Source text -
______________________________
HUP handling: a thought

Alan DeKok aland at deployingradius.com
Tue May 8 18:21:04 CEST 2007


Claudiu Filip wrote:
> That is a good idea, but on most applications where a "state machine"
> was critical, users solved the problem by using a database.

  Which won't handle 100 DB lookups per packet.  That's why main memory
is used: fast access to necessary configuration information.

> FR has the possibility to change those 1000 users without restarting
> everything.

  Because it queries a database for those users.  Often only once per
request.  Maybe 2-3 times, but definitely not 10-20.  If all of the
configuration information was in a DB, it would do 100-200 DB lookups
per request.  Even if they were cached, that's still a huge load.

> We can easily grow from 1000 users to 1M users.
> Imho, the next step is to have the possibility to change radius
> clients on the fly. Not only VoIP carriers or access providers want to
> manage/grow to 10k radius clients.

  I know.  That's the goal.

> If IP addresses are not so easy to compare when (re)building large lists, why
> not having a numeric ID for each client to seek faster the tree and
> change the IP address, secret, name?..
______________________________
Dataset excerpts -
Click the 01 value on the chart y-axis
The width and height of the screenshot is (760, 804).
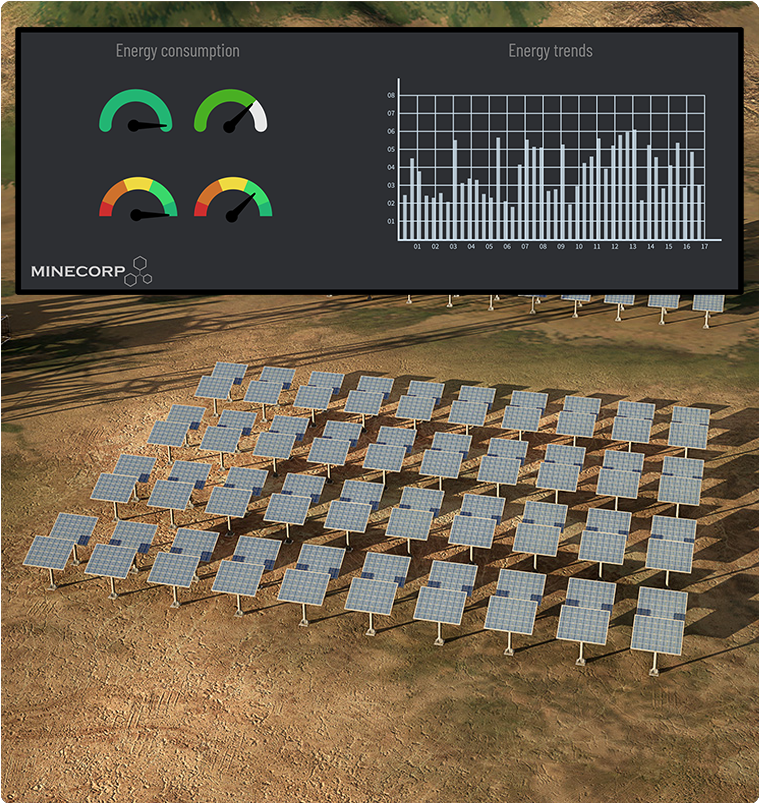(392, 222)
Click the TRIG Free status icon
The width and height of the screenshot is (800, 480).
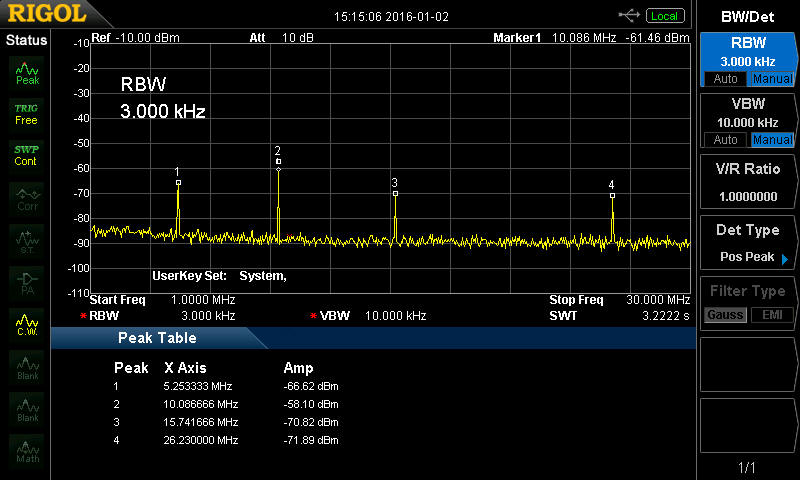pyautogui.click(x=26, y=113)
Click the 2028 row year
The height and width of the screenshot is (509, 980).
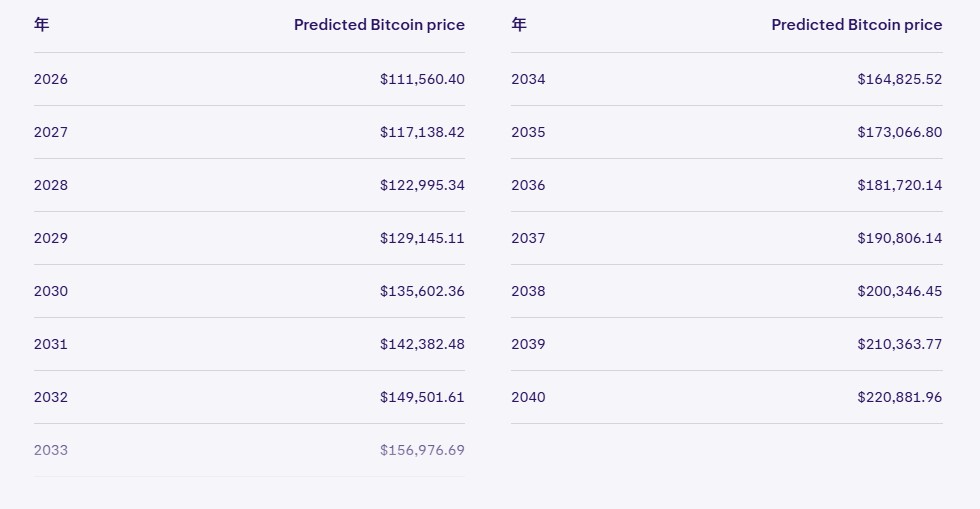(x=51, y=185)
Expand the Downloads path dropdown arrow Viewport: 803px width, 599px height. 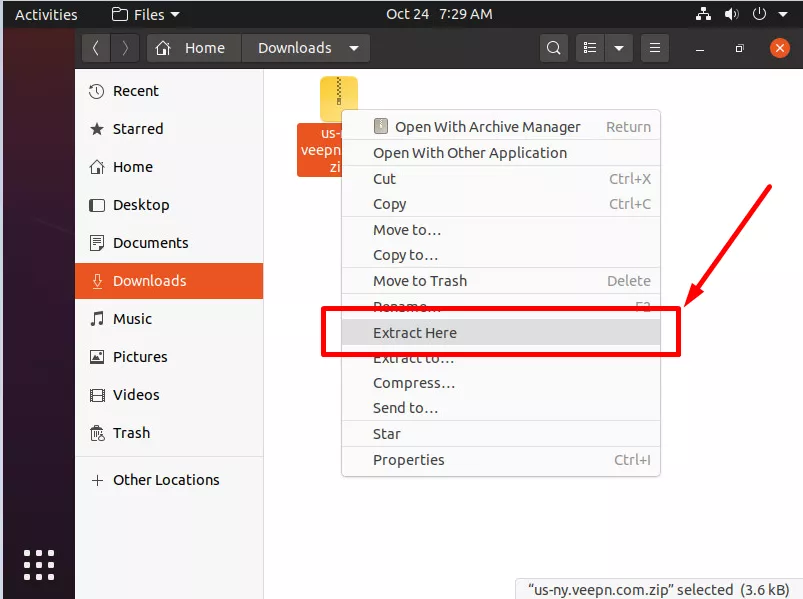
______________________________
What to produce - Continue the mailing-list post on HUP handling from the point where it stops.

Result for this exercise -
> This numeric ID can also be used for snmp requests and it will be
> natural for users running a database backend with a "serial" field.

  2.0-pre already does that for SNMP requests.

  Maybe the solution is to separate the server into multiple processes.
 One can handle packets going in and out, but wouldn't connect to a DB.
 Another would connect to the DB, but would only have the first program
as a listed as a client.

  That separation would solve most of the reloading problems.  The only
difficulty left would be fast sharing of packets between the programs.
But I suspect that for almost any real-world traffic, the extra overhead
of moving 20 packets/s between two processes would be negligible.

  Alan DeKok.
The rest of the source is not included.